→ **What to produce**
From the records below, copy out exactly the lines from the one containing "Northzone ventures email (60, 496)" to the one containing "Vishwanath K. P (671, 1322)", both included. Add nothing else.

→ **Data under study**
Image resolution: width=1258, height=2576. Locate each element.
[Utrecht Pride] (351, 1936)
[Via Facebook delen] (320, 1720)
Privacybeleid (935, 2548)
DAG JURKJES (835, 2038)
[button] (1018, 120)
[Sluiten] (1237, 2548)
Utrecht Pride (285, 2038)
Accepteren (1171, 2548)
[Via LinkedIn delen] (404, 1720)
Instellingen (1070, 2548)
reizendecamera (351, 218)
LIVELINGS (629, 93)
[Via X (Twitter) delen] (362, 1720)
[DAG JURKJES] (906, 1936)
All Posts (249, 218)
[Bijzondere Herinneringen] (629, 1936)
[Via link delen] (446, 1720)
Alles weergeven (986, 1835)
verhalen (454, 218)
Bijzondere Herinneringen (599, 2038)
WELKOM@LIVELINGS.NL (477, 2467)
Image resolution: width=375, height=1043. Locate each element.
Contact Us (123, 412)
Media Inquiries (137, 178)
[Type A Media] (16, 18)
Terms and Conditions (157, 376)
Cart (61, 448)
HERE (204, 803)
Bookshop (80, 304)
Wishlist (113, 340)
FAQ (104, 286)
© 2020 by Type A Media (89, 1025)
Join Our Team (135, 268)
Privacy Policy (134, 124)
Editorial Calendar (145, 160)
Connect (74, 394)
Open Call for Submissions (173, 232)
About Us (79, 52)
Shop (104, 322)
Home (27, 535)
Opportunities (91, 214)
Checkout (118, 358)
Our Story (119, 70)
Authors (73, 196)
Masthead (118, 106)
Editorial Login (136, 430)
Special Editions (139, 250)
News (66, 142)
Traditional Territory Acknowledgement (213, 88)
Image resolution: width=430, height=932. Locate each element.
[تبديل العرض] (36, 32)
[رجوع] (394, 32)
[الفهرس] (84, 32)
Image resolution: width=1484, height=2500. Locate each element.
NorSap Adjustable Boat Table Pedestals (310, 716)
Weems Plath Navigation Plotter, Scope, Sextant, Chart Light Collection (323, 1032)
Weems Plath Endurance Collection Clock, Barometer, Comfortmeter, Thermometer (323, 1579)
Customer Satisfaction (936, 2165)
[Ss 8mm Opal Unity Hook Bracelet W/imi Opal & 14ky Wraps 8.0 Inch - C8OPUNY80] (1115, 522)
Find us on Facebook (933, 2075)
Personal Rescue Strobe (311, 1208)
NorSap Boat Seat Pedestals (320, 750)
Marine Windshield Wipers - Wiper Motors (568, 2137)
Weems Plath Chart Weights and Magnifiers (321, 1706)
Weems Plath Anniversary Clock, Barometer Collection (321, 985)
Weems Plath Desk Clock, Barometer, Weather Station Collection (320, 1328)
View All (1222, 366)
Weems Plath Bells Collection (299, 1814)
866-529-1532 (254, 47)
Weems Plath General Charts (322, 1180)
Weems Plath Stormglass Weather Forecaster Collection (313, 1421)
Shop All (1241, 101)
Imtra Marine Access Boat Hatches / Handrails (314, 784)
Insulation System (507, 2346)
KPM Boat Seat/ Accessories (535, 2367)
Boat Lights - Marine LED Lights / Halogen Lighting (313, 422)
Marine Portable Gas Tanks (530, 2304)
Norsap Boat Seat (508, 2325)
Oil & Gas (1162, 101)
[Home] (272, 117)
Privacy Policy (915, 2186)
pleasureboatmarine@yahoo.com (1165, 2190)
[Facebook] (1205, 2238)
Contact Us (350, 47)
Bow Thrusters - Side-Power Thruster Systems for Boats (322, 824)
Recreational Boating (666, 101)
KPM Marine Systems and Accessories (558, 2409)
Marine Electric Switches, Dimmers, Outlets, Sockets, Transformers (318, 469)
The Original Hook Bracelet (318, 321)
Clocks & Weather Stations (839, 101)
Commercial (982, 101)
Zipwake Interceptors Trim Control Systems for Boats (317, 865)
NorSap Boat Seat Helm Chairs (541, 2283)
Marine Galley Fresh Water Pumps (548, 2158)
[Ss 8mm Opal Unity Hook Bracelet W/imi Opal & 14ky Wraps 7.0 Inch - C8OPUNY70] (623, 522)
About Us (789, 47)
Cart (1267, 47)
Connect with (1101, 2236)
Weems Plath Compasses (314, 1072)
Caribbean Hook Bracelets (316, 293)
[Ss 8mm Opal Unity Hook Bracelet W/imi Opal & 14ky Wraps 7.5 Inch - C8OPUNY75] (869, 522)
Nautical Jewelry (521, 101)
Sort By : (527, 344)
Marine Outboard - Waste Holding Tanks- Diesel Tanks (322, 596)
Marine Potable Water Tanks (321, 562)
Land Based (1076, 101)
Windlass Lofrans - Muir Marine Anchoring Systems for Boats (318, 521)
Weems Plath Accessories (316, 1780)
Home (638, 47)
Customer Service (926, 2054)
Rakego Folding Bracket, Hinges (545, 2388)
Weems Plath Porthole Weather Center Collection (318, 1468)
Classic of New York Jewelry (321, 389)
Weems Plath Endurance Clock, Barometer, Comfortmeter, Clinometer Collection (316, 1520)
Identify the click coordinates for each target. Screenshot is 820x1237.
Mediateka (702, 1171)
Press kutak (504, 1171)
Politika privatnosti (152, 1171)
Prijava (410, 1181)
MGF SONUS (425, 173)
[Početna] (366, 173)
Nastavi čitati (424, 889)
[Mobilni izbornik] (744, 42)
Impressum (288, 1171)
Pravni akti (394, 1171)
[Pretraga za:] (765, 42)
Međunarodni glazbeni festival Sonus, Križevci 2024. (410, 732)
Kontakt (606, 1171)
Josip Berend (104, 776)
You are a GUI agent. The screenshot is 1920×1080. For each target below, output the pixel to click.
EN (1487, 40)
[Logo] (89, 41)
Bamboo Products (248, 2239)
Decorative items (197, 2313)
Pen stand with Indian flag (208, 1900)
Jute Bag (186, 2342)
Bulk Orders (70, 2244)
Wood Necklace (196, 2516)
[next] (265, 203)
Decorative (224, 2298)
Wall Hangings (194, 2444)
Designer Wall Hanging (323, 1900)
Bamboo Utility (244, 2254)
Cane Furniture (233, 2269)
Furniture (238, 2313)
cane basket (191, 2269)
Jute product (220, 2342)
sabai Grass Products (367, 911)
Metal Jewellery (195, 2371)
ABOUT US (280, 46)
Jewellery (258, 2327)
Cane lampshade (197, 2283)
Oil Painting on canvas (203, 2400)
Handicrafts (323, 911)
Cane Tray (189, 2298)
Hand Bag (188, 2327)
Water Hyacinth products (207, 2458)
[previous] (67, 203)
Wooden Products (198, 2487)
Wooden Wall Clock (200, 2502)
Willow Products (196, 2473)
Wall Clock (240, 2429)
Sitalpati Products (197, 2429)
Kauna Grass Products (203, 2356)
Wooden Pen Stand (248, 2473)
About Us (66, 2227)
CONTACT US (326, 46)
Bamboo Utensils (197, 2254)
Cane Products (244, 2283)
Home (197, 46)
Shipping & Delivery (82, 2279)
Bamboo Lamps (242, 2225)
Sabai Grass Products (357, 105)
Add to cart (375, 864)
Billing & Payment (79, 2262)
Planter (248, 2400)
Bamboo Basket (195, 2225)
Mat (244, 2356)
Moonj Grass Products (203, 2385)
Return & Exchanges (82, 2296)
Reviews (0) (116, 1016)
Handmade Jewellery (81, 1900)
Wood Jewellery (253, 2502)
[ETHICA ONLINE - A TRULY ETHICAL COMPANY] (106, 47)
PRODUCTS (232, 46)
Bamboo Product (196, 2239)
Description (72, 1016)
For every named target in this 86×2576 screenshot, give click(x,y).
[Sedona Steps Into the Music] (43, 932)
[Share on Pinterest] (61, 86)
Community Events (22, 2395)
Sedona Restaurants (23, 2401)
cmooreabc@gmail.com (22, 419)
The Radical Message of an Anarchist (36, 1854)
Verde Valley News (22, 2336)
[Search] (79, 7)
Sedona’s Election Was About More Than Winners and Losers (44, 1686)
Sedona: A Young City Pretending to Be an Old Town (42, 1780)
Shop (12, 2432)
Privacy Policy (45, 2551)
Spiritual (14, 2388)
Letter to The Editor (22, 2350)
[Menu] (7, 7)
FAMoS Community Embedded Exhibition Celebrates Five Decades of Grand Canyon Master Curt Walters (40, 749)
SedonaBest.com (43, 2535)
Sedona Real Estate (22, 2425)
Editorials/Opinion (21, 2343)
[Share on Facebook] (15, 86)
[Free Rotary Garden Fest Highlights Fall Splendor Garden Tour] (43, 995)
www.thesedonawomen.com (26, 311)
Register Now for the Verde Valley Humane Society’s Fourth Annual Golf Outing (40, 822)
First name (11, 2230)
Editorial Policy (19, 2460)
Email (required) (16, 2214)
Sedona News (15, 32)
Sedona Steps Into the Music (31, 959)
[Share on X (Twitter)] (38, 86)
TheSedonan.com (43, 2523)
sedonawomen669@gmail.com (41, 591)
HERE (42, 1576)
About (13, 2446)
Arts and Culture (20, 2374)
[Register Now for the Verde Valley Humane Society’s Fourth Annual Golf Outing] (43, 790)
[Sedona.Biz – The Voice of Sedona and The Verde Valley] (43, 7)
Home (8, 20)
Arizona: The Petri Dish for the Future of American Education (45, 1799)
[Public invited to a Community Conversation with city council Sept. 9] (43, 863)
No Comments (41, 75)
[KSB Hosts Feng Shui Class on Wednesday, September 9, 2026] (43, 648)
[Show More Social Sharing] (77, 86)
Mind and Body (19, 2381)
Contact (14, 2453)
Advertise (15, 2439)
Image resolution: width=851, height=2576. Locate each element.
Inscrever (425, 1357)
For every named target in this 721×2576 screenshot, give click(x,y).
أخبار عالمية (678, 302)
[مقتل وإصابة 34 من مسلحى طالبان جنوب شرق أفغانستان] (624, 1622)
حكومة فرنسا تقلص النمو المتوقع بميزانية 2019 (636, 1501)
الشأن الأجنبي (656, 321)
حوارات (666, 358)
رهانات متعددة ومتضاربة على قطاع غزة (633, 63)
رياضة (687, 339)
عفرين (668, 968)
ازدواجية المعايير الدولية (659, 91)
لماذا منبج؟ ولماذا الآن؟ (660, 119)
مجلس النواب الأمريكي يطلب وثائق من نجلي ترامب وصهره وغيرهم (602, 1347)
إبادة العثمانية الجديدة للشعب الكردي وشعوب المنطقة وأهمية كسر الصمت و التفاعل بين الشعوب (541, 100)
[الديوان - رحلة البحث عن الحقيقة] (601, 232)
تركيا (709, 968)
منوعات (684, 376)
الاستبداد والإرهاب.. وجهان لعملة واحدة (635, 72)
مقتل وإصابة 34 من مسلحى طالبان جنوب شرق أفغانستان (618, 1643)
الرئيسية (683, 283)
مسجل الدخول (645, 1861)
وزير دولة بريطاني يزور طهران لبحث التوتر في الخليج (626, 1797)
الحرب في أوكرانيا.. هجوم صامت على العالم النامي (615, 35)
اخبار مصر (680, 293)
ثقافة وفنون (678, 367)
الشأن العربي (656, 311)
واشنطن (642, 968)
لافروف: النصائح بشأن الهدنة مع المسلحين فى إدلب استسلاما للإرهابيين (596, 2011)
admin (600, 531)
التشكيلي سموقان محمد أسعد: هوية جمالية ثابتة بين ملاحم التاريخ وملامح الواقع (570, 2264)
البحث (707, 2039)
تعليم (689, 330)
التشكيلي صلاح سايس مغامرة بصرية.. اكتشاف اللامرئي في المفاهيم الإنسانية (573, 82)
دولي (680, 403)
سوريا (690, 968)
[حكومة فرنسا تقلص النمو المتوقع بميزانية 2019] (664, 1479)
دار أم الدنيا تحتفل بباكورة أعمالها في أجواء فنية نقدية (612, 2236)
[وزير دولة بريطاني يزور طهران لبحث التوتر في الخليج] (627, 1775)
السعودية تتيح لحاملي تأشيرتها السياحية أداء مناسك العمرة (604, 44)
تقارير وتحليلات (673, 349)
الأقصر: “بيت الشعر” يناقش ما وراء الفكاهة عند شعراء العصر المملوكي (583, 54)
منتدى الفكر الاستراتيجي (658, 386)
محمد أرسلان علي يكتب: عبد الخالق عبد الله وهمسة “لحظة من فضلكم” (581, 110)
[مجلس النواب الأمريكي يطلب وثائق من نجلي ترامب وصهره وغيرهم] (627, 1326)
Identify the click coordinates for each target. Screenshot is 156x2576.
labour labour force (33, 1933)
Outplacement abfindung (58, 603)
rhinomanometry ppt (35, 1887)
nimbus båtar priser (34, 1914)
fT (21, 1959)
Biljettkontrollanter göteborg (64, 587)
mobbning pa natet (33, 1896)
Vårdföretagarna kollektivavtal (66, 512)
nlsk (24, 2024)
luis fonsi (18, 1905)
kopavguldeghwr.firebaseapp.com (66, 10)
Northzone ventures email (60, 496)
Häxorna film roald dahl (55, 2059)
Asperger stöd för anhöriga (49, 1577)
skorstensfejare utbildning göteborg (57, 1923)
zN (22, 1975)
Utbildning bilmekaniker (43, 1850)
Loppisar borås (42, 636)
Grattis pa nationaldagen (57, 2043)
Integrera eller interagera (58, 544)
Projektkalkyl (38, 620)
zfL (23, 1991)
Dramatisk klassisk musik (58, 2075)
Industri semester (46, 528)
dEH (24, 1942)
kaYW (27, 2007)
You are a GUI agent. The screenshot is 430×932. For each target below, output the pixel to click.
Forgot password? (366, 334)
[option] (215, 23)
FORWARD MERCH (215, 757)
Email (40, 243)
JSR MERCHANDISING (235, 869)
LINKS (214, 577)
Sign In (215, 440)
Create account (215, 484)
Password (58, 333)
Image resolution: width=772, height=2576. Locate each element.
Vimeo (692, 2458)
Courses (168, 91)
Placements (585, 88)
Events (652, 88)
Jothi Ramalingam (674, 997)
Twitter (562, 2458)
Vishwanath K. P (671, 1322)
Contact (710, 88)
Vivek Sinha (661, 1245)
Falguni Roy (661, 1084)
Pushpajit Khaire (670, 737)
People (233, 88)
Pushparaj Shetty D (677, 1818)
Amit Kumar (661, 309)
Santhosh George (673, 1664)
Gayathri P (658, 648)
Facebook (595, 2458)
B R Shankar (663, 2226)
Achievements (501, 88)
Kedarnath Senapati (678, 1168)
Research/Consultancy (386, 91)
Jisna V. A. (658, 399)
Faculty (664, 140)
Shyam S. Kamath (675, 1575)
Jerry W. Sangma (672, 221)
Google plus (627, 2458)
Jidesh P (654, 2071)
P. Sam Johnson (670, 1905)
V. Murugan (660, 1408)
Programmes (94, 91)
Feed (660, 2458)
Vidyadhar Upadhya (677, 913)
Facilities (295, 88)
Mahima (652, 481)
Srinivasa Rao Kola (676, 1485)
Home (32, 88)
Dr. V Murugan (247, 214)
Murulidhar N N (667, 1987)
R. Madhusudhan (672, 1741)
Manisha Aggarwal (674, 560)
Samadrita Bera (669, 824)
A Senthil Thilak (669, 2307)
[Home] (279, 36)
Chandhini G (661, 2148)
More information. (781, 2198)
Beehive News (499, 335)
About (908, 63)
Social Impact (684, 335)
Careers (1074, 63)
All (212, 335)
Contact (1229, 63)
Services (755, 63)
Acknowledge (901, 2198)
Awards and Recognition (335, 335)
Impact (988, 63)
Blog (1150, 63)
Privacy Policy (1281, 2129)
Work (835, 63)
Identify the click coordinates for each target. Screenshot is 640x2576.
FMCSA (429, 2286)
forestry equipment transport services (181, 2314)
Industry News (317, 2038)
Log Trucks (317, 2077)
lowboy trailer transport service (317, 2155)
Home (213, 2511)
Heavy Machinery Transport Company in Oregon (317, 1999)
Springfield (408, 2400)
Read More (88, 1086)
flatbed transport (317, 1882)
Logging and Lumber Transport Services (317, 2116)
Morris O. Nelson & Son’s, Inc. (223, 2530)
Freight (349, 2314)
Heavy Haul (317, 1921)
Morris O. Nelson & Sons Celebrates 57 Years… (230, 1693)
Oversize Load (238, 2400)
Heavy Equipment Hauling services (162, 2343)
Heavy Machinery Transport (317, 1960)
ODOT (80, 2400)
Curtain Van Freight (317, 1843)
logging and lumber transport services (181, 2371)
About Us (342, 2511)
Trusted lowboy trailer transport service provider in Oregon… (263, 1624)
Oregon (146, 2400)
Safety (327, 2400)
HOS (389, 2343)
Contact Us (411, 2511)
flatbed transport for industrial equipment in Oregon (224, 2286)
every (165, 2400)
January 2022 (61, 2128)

→ **Task result**
Northzone ventures email (60, 496)
Häxorna film roald dahl (55, 2059)
Asperger stöd för anhöriga (49, 1577)
skorstensfejare utbildning göteborg (57, 1923)
zN (22, 1975)
Utbildning bilmekaniker (43, 1850)
Loppisar borås (42, 636)
Grattis pa nationaldagen (57, 2043)
Integrera eller interagera (58, 544)
Projektkalkyl (38, 620)
zfL (23, 1991)
Dramatisk klassisk musik (58, 2075)
Industri semester (46, 528)
dEH (24, 1942)
kaYW (27, 2007)
You are a GUI agent. The screenshot is 430×932. For each target below, output the pixel to click.
Forgot password? (366, 334)
[option] (215, 23)
FORWARD MERCH (215, 757)
Email (40, 243)
JSR MERCHANDISING (235, 869)
LINKS (214, 577)
Sign In (215, 440)
Create account (215, 484)
Password (58, 333)
Image resolution: width=772, height=2576. Locate each element.
Vimeo (692, 2458)
Courses (168, 91)
Placements (585, 88)
Events (652, 88)
Jothi Ramalingam (674, 997)
Twitter (562, 2458)
Vishwanath K. P (671, 1322)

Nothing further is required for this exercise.